(EXTRAIT CHOISI)
***

Et encore si le public ne lui avait réclamé que les trophées d’une éclatante victoire sur la Perse ! Mais le malentendu entre Auguste et l’Italie ne se bornait pas à cette question. Le public ne cessait pas de lui réclamer mille autres choses que la dictature elle-même n’aurait pas pu donner à la République. On lui demandait la paix intérieure, l’ordre à Rome, la tranquillité en Italie, le fonctionnement parfait de la nouvelle constitution. Il semblait naturel à tout le monde que le nouveau magistrat, placé à la tête de la République, mît un frein à toutes les forces révolutionnaires, qui au siècle précédent avaient si affreusement déchiré la constitution ; qu’il obligeât l’aristocratie et l’ordre équestre, rentrés en possession de leurs anciens privilèges, de s’acquitter de leurs devoirs avec zèle ; qu’il fit enfin fonctionner avec régularité les organes de la constitution, les comices, le Sénat, les magistratures, les tribunaux. Mais Auguste n’avait aucun moyen de faire toutes ces choses. A Rome et en Italie il ne pouvait exercer que l’autorité consulaire. Etablie à une époque où tout était plus simple, plus petit, plus facile, cette autorité était beaucoup trop faible pour les besoins présens ; elle ne disposait même pas d’une force de police pour maintenir l’ordre dans la métropole. Désireux de remplir les fonctions de consul en s’en tenant strictement à la constitution, Auguste avait envoyé loin de Rome les cohortes prétoriennes dont il avait à titre de proconsul le droit de s’entourer quand il prenait le commandement des armées ; et il était bien décidé à ne jamais appeler les soldats à Rome, comme on l’avait fait malheureusement si souvent pendant le triumvirat. Ainsi pour maintenir l’ordre à Rome, dans une ville cosmopolite, pleine de misérables et de bandits, turbulente et émeutière par habitude, il ne pouvait compter que sur son prestige de sauveur de Rome, de vainqueur de Cléopâtre et de pacificateur.

***

(CONSIGNE) Selon l'extrait sur Auguste et l'Italie, de quel moyen l'autorité consulaire ne disposait-elle même pas ? Les enregistrements ne servent pas à résoudre cet exercice.

***

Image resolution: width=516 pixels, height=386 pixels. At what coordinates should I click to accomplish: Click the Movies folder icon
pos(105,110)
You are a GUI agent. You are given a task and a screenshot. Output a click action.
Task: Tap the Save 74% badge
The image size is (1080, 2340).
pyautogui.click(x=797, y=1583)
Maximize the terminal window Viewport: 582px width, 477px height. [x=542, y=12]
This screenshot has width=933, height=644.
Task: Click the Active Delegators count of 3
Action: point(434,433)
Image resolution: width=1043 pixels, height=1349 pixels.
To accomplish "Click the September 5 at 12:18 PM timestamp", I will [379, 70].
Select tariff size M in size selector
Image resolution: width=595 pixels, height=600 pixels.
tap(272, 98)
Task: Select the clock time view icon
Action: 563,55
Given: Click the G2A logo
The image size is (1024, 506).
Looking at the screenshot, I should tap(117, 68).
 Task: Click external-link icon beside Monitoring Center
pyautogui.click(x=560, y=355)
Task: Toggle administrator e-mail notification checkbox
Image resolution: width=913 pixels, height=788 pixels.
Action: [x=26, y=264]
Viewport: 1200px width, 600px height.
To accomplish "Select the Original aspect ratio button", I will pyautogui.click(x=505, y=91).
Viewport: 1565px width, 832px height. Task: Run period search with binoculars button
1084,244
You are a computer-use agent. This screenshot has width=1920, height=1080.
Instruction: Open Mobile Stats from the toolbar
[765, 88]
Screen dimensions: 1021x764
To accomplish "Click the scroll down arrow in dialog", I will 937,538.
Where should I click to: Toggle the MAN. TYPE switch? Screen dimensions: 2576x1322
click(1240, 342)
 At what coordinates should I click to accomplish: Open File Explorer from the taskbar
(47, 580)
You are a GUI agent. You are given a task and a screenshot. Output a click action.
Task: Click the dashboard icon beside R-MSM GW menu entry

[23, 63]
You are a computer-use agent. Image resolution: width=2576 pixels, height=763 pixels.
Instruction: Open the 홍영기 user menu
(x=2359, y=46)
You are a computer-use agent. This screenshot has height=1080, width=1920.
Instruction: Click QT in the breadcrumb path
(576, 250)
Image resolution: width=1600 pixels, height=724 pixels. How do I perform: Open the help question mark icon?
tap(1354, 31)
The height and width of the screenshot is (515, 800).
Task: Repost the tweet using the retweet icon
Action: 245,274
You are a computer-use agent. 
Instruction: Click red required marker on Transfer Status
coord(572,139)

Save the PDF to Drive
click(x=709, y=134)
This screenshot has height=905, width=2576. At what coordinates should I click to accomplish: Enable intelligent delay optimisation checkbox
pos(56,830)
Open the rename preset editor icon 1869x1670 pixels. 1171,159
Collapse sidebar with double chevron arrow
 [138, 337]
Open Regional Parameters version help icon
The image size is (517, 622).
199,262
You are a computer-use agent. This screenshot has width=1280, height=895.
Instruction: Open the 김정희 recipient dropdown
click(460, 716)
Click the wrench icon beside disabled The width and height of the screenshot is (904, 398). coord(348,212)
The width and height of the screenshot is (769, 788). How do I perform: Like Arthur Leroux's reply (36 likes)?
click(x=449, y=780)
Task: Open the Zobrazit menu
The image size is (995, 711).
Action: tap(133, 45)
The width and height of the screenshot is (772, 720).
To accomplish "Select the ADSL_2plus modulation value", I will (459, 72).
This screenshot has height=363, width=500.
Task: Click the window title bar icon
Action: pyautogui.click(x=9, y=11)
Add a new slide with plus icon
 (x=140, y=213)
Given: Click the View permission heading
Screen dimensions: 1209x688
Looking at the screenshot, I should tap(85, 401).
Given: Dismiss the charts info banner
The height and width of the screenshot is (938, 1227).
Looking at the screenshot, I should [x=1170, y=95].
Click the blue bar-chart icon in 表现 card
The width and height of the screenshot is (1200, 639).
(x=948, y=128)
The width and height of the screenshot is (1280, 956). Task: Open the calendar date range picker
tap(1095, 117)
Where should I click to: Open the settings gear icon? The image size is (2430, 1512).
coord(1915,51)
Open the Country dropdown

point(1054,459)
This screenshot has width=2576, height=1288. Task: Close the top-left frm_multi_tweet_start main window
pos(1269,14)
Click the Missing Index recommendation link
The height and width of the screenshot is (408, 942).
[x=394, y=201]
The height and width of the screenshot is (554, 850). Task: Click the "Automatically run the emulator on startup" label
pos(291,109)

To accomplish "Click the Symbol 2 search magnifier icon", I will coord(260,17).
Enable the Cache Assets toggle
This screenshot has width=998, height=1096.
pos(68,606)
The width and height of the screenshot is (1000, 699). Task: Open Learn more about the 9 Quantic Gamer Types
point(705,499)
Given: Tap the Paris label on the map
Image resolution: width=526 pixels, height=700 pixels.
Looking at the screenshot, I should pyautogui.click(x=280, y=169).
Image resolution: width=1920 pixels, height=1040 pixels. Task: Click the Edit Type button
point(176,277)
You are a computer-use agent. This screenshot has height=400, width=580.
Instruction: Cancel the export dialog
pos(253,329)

***

(RÉSULTAT OBTENU) Elle ne disposait même pas d'une force de police pour maintenir l'ordre dans la métropole.